|you’re so grown up now, you only cry when you’re drunk
||[May. 15th, 2012|03:22 pm]
Spinning 45 Ballerina
|||||hemelaget magi-hold meg||]|
I never cry if I break my heart, I only cry when I watch sad movies or the news. Sometimes I even cry over a book, but the last time I was crying over me I was in considerable pain in my hospital bed.
I try; maybe I manage a couple of forced sobs, dry ones, like I’m faking it and maybe I am.
But somebody else’s love story can through me into absolute fits of hysteria.
If my internet fails me I watch “the Way We Were” on dvd, (though I never showed it to a friend who liked it… too sentimental perhaps). To me it’s the saddest story ever told, and it always makes me cry. It’s the scene where Katie and Hubble break up the first time that starts it. She calls him because she’s so heartbroken and need to talk to her best friend, and he’s it. Then he comes back to her (tranquilizers in hand), and it’s pretty much all crying form there.

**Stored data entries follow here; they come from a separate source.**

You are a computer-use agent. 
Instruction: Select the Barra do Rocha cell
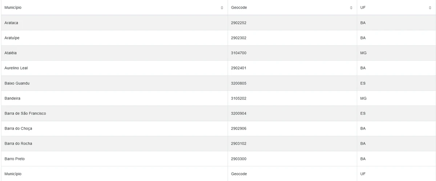click(x=18, y=144)
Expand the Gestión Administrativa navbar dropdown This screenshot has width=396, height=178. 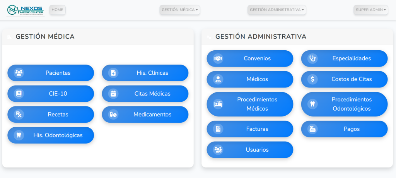[277, 10]
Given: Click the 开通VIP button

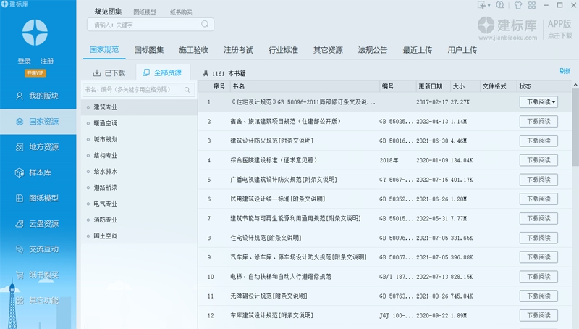Looking at the screenshot, I should click(35, 73).
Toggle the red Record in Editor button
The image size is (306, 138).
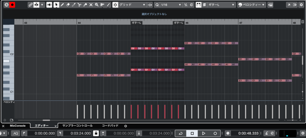coord(12,5)
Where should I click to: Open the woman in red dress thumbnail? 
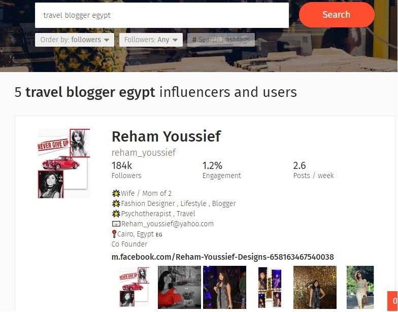(x=179, y=287)
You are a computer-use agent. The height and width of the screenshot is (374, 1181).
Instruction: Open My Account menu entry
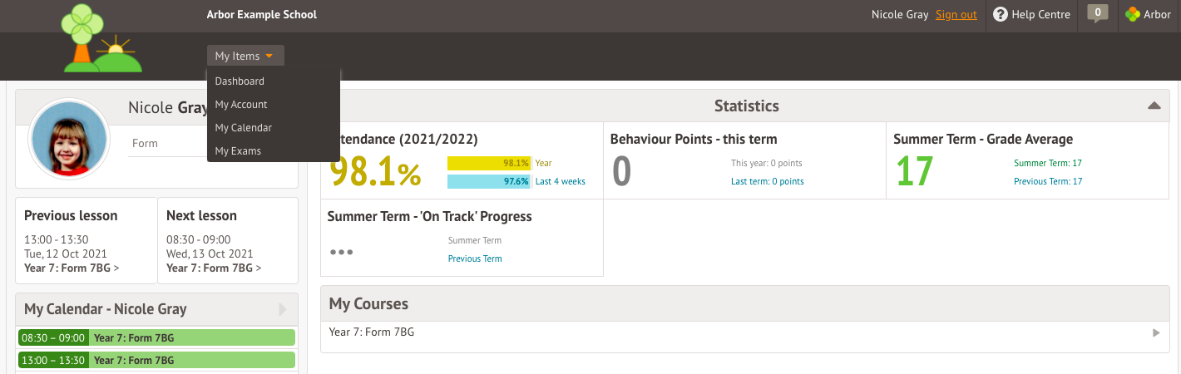pyautogui.click(x=241, y=105)
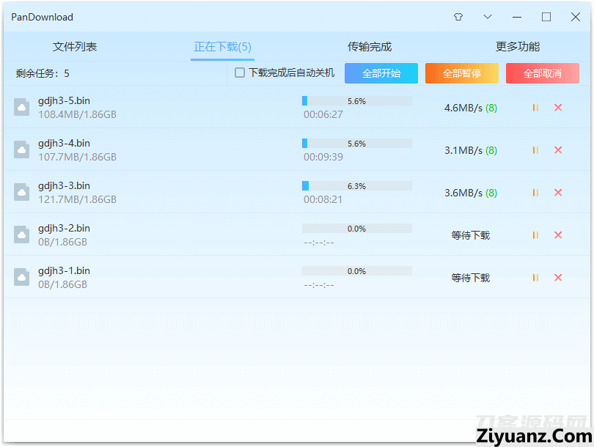Click the gdjh3-5.bin progress bar
Image resolution: width=594 pixels, height=447 pixels.
[x=357, y=101]
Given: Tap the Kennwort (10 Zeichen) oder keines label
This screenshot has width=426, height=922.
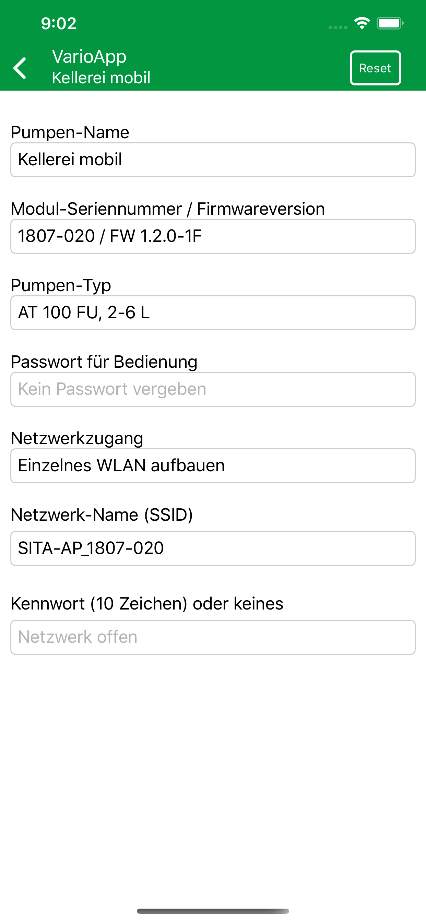Looking at the screenshot, I should pyautogui.click(x=147, y=603).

I think that’s the way everyone feels when they get rejected; like there’s only one person in the world that could comfort them, and that’s the only person who won’t, shouldn’t, or can’t. (Almost too universal to be relevant, isn't it?) I literally cried all evening when I last watched it over Christmas, I wasn’t even thinking about someone, just fucking Barbie Streisand and Robert Redford… but that’s so me; all desensitized to my own existence.